O problema é que há sucateamento e precarização desses instrumentos, o que, segundo as entidades, parece fazer parte de um projeto de massificação de internações, que é o contrário do que prevê a legislação brasileira, que propõe um cuidado de base comunitária, em liberdade e baseado na garantia de direitos, sendo a internação o último recurso.
Um ponto emblemático nessa discussão, lembrou Thaís, é que enquanto o prefeito divulgava medidas arbitrárias para tratar o problema, o CAPS “Saca Só”, único administrado diretamente pela Prefeitura, ficou há mais de duas semanas sem refeição e sem a possibilidade de realizar acolhimento integral nos leitos.
“Esse sim é um dado e merece ser analisado: no exato momento em que o prefeito Rodrigo Manga fez um evento midiático para, ao que tudo indica, promover seu projeto de internações em massa em comunidades terapêuticas, o CAPS AD do município, que é referência no tratamento de pessoas em sofrimento associado ao uso prejudicial de álcool e outras drogas, sob responsabilidade de sua gestão, não tem o mínimo para acolher os usuários: falta comida.

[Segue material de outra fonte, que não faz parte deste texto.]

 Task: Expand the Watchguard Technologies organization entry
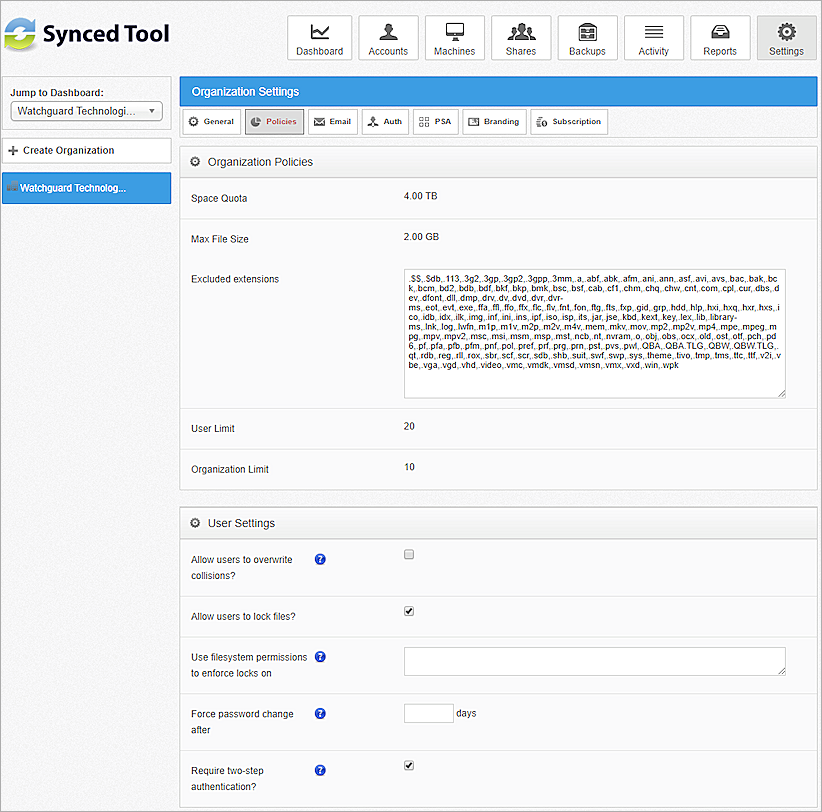[x=86, y=188]
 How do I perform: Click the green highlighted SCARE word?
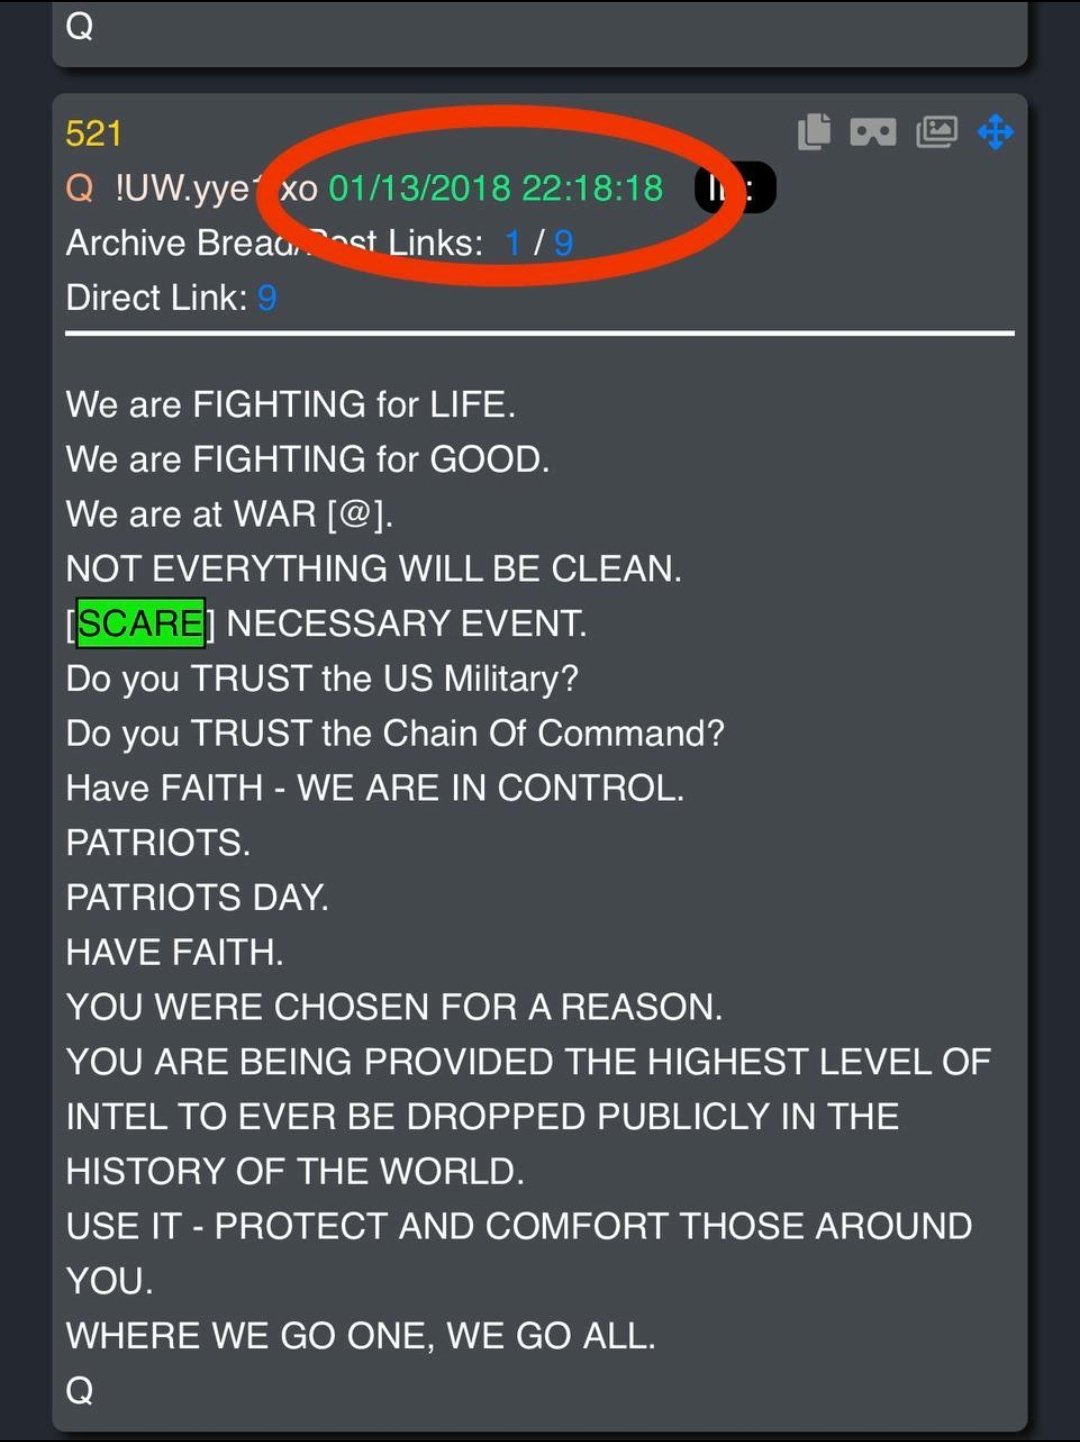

É simbólico esse fato, pois os serviços da saúde mental estão literalmente à míngua e não recebem a atenção do prefeito”.
FALTA DE VONTADE
Para os militantes, há, na realidade, falta de vontade política do governo municipal em completar a rede de serviços em Sorocaba. Denunciam que faltam equipamentos estratégicos para o cuidado comunitário em saúde mental, tais como Consultório na Rua, Unidades de Acolhimento para pessoas que fazem uso prejudicial de álcool e outras drogas e os Centros de Convivência, Cultura e Cooperativa (CECCOS).
De acordo com a nota, embora a narrativa apresentada por Manga sobre a necessidade de adotar tais medidas possa soar convincente e atrativa à população alardeada pelo discurso sem embasamento sobre a migração de pessoas da Cracolândia para a cidade, a criação de uma barreira “desumanizante (e não humanitária)”, está na contramão dos avanços da reforma psiquiátrica brasileira no campo da saúde mental, álcool e outras drogas.
“Permaneceremos construindo um projeto de uma sociedade verdadeiramente cuidadora, democrática e sem manicômios, seguiremos produzindo enfrentamentos no campo político e ações emancipadoras no campo do cuidado, com estratégias radicalmente opostas ao encarceramento, à internação forçada e à exclusão social”, concluem.